Regardless of a project’s proximity to the ocean, transportation facilities have an added challenge of protecting their exterior-facing architectural aluminum products from corrosion. Without proper precautions and finishes, corrosion to finished aluminum components ultimately can lead to systemic failure. Such failures can produce dangerous and costly results when they affect the connecting points and places within transit and aviation centers.

Curtainwall, skylight and window framing; sunshades and canopies; column covers, rainscreens and exterior panels all commonly are manufactured from aluminum. Typically, they are integrally connected to a building’s façade and continually exposed to weathering, pollution, chemicals and abrasions.

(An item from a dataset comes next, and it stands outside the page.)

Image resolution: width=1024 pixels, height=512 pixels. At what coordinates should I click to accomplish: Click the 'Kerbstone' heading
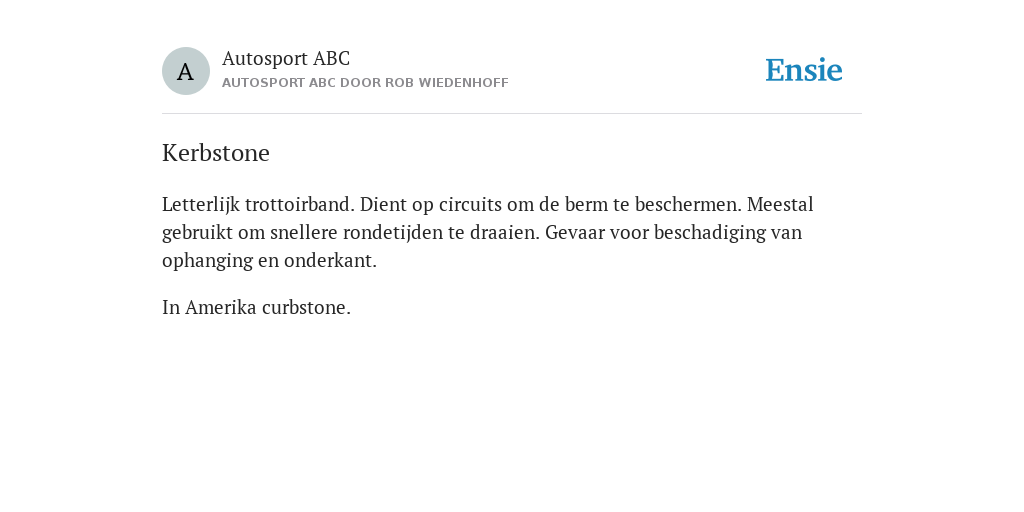(216, 153)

The finish of these aluminum components not only enhances the appearance of a transportation project, but also adds protection against unsympathetic surroundings. The American Architectural Manufacturers Association (AAMA) continues to set the highest standard for architectural finishes, especially in highly corrosive environments where aviation and transit facilities often are located.

Orlando airport’s painted skylights stand up to sun and salt. Photo courtesy of Acurlite Structural Skylights Inc.

High-Performance Painted Coatings

High-performance, 70 percent polyvinylidene fluoride (PVDF) resin-based coatings for architectural aluminum products are available in nearly any conceivable color or combination of colors, while shielding against weathering, pollution and aging. These paint coatings can withstand enduring and intense UV radiation. Such attributes support long-term color and gloss retention, and chalk resistance. These highest-performing 70 percent PVDF coatings meet the most stringent exterior, architectural specification AAMA 2605, “Voluntary Specification for High Performance Organic Coatings on Architectural Extrusions and Panels.” This specification requires paint coatings to meet rigorous testing performance standards including more than 4,000 hours of heat- and humidity-resistance, and salt spray.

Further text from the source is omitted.